*Source document*.

Historically, UK property prices have demonstrated a distinct spatial pattern over time, rising initially in a cyclical upswing in prime central London, then wider London and the South East, before spreading out nationwide. This is known as the ripple effect, and a glance at the property market suggests that history is repeating itself.


The ripple effect has been a long standing pattern within the UK property market

But house price growth in London, widely considered to be the boiler room of the residential property market, is no longer roaring, as buyers find properties increasingly unaffordable, face stricter mortgage affordability checks and higher taxes, with many looking towards areas such as the West Midlands for their next property purchases.

As many areas struggled to recover from the 2008 global financial crisis, the north-south divide returned to plague the British housing market, as London, which has long operated in its own microclimate, recovered strongly from the downturn, with house price growth in recent years outpacing the national average by some margin, adding to wide regional differences between the capital and the rest of the country.

*Task set*.
• A. List the difficulties that the passage on UK property prices says buyers in London face.
• B. In the passage on UK property prices, what name is given to the pattern of price rises spreading from prime central London outward across the country?
• C. Echo the passage on UK property prices word for word, starting at "Historically, UK property" and ending at "is repeating itself.".

*Data section*.
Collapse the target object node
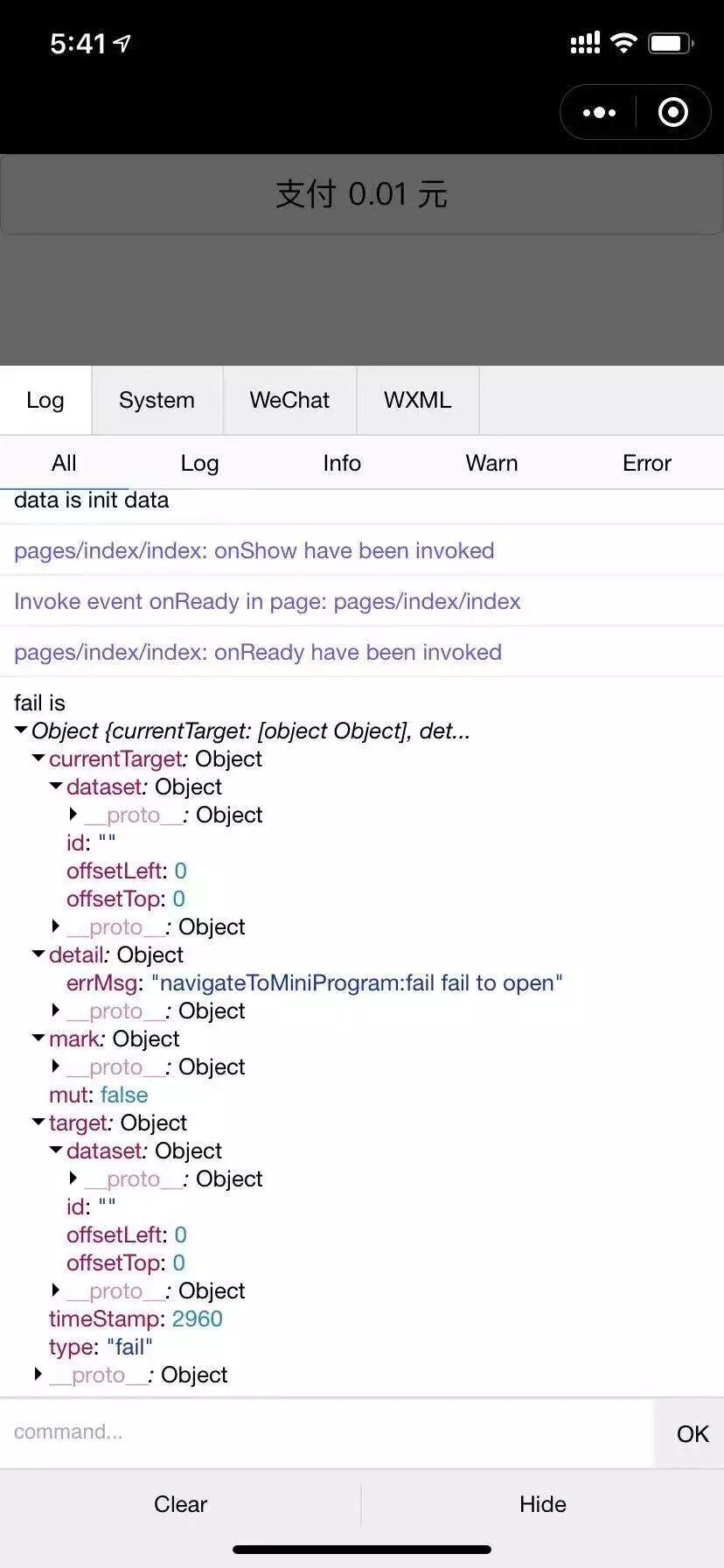pos(38,1122)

*The solutions*.
• A.
- Properties are increasingly unaffordable
- Stricter mortgage affordability checks
- Higher taxes

• B. The ripple effect.

• C.
Historically, UK property prices have demonstrated a distinct spatial pattern over time, rising initially in a cyclical upswing in prime central London, then wider London and the South East, before spreading out nationwide. This is known as the ripple effect, and a glance at the property market suggests that history is repeating itself.